## Set exercise
From the data below, pull out every line that contains the string "Concrete". Case matters, so a line counts only if its capitalization matches.

--- begin Information given ---

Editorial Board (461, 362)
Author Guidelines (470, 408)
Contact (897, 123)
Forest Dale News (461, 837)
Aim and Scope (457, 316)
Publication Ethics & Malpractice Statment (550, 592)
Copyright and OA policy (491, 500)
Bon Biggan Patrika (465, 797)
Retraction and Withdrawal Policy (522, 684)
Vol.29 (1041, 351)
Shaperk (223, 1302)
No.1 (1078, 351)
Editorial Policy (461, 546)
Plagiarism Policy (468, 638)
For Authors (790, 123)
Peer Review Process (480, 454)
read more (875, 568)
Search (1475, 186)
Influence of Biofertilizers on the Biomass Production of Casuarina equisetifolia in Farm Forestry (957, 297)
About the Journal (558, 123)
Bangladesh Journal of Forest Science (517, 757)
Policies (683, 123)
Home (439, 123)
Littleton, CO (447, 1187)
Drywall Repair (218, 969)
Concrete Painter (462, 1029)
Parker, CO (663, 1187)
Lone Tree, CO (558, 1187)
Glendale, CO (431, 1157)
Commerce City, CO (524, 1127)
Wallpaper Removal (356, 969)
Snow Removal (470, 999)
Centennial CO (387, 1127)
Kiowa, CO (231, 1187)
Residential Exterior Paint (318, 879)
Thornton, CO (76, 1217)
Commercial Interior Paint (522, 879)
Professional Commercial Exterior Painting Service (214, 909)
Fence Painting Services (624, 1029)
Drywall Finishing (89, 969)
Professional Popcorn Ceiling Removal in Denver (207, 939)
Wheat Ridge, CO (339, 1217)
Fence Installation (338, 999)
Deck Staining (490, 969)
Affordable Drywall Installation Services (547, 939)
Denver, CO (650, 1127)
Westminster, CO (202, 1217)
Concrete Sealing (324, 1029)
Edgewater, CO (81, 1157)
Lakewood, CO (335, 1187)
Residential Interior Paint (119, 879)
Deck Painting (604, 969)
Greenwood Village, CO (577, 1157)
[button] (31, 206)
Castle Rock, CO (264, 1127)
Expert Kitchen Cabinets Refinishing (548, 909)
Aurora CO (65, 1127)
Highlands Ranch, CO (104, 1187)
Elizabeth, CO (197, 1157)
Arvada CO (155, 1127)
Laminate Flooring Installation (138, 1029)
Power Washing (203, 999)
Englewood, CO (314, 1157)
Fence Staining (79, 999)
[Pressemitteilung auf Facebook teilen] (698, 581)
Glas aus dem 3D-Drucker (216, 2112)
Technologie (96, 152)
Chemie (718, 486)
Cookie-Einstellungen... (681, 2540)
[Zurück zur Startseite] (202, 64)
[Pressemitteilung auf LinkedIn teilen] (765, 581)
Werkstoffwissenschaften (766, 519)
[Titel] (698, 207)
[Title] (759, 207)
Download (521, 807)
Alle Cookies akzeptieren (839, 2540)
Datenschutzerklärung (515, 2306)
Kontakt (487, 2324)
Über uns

--- end Information given ---

## Written solution
Concrete Painter (462, 1029)
Concrete Sealing (324, 1029)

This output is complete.